Exercise directions → Work out how many lines below hold the string "bell" and state only that figure.

Input data →

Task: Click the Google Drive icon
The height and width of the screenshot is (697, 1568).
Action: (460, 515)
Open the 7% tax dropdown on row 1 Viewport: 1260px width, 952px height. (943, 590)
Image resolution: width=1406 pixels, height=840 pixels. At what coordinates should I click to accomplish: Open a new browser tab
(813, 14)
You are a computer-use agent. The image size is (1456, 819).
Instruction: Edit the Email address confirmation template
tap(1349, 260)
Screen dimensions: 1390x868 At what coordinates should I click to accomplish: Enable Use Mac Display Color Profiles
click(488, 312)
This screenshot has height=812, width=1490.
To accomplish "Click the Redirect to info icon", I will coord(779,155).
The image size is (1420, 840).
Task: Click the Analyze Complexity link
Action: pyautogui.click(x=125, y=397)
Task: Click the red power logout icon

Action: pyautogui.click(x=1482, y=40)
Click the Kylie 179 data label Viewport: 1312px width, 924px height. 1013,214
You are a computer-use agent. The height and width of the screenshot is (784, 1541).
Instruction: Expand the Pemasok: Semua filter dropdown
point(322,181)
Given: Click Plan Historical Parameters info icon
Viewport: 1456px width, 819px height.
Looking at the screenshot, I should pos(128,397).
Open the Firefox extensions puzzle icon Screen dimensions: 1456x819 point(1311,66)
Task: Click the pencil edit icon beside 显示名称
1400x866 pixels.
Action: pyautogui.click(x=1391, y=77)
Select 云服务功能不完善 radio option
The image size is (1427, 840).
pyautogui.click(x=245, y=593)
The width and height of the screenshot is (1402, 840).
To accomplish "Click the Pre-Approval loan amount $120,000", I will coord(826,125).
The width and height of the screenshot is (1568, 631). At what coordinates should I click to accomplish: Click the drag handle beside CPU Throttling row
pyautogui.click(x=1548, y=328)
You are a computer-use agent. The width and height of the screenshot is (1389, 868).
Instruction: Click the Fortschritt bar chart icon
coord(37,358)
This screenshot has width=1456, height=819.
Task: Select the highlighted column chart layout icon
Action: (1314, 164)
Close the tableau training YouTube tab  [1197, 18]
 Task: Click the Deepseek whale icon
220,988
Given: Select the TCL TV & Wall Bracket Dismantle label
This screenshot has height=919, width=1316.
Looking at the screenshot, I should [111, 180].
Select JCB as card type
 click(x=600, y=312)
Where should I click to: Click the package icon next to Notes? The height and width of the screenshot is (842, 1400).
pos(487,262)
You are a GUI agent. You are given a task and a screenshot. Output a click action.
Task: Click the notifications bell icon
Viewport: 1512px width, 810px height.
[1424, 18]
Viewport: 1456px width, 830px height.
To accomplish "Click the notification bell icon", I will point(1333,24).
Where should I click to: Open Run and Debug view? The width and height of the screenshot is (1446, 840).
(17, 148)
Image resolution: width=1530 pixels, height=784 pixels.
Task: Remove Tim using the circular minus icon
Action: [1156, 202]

Reply → 2